More girls are interested in science if it's presented in stereotypically girly ways.

What Women Really Think
July 29 2011 11:09 AM

Making Science Just Girly Enough


I hate to admit it, but my daughter would absolutely be more interested in "learning why nail polish hardens and dries" than in something called "chemistry" or even "why neon lights work." Although I think if you framed it as "why rocket fuel ignites," you would still grab her 7-year-old attention. Gauging that attention is exactly what the University of Luxembourg's Sylvie Kerger was trying to do when she presented kids with real-world examples of various sciences in order to measure their interest in learning. Typical science examples, Kerger writes in the British Journal of Educational Psychology, are "embedded in masculine contexts." She thought putting a female-friendly spin around male-dominated scientific fields might increase the initial interest shown by girls in studying those subjects.

Wince-worthy as some of Kerger's examples were (isn't there something in the information technology area that girls are more interested in than "how to order clothes over the Internet?"), increasing the girl-friendly content did increase girls' interest, and interest matters. As Kathy Seal writes in Miller-McCune, "studies have shown that interest counts more than ability toward choosing a major or a career," which means that those initial curiosity-sparking questions might be more important than you'd think, leading a girl to take an elective or just bring the right attitude into a classroom experience.  But that girly presentation dampened the boys' interest—they'd rather learn "how the inside of the computer is structured." (Personally, so would I, but that may only be because I'm already quite well-versed in the "ordering clothes" component.) 

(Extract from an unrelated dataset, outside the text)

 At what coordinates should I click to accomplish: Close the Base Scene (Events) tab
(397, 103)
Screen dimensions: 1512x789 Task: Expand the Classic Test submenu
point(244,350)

Kerger and her colleagues suggest that teachers offer choices between several "modules dealing with the same scientific concepts wrapped around various male- and female-friendly topics" without, ideally, expecting the classroom to split completely on gender lines. Once the interest is sparked, the researchers hope girls (maybe inspired by the Google Science Fair winners, all of whose projects had an arguably "girly" spin) will find their own ways to keep the  connection sustained.